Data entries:
#####
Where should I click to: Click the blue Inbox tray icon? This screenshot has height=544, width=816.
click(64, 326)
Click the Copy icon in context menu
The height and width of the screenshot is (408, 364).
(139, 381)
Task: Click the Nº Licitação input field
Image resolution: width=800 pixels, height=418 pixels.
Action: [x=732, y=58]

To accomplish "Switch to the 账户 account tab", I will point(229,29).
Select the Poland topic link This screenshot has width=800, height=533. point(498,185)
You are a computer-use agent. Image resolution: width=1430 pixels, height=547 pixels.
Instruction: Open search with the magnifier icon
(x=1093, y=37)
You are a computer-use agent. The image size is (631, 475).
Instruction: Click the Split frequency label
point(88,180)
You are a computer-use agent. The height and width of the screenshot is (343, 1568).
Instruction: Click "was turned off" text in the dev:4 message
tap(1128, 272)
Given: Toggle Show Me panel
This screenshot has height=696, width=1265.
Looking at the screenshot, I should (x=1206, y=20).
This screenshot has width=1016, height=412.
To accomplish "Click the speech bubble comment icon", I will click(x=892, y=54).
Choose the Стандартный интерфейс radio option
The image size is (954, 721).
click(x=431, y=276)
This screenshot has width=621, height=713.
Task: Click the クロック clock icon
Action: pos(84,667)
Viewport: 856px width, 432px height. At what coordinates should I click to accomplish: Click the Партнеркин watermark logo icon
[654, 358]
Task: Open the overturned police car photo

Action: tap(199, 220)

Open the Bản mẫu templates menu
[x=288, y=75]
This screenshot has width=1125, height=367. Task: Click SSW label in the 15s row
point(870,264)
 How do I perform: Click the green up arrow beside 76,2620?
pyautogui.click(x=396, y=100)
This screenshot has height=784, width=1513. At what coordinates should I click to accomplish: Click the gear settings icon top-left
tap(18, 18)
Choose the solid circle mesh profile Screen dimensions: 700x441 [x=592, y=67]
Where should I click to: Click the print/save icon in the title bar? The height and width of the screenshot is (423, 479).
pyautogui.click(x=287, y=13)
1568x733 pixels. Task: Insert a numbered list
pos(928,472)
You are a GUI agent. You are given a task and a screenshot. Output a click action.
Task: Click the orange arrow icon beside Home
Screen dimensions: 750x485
#####
== DESCRIPTION OF THE TASK ==
A verbatim copy of all the records is to be produced.

== WRITTEN RESPONSE ==
Where should I click to: Click the blue Inbox tray icon? This screenshot has height=544, width=816.
click(64, 326)
Click the Copy icon in context menu
The height and width of the screenshot is (408, 364).
(139, 381)
Task: Click the Nº Licitação input field
Image resolution: width=800 pixels, height=418 pixels.
Action: [x=732, y=58]

To accomplish "Switch to the 账户 account tab", I will point(229,29).
Select the Poland topic link This screenshot has width=800, height=533. point(498,185)
You are a computer-use agent. Image resolution: width=1430 pixels, height=547 pixels.
Instruction: Open search with the magnifier icon
(x=1093, y=37)
You are a computer-use agent. The image size is (631, 475).
Instruction: Click the Split frequency label
point(88,180)
You are a computer-use agent. The height and width of the screenshot is (343, 1568).
Instruction: Click "was turned off" text in the dev:4 message
tap(1128, 272)
Given: Toggle Show Me panel
This screenshot has height=696, width=1265.
Looking at the screenshot, I should (x=1206, y=20).
This screenshot has width=1016, height=412.
To accomplish "Click the speech bubble comment icon", I will click(x=892, y=54).
Choose the Стандартный интерфейс radio option
The image size is (954, 721).
click(x=431, y=276)
This screenshot has width=621, height=713.
Task: Click the クロック clock icon
Action: pos(84,667)
Viewport: 856px width, 432px height. At what coordinates should I click to accomplish: Click the Партнеркин watermark logo icon
[654, 358]
Task: Open the overturned police car photo

Action: tap(199, 220)

Open the Bản mẫu templates menu
[x=288, y=75]
This screenshot has width=1125, height=367. Task: Click SSW label in the 15s row
point(870,264)
 How do I perform: Click the green up arrow beside 76,2620?
pyautogui.click(x=396, y=100)
This screenshot has height=784, width=1513. At what coordinates should I click to accomplish: Click the gear settings icon top-left
tap(18, 18)
Choose the solid circle mesh profile Screen dimensions: 700x441 [x=592, y=67]
Where should I click to: Click the print/save icon in the title bar? The height and width of the screenshot is (423, 479).
pyautogui.click(x=287, y=13)
1568x733 pixels. Task: Insert a numbered list
pos(928,472)
You are a GUI agent. You are given a task and a screenshot. Output a click action.
Task: Click the orange arrow icon beside Home
Screen dimensions: 750x485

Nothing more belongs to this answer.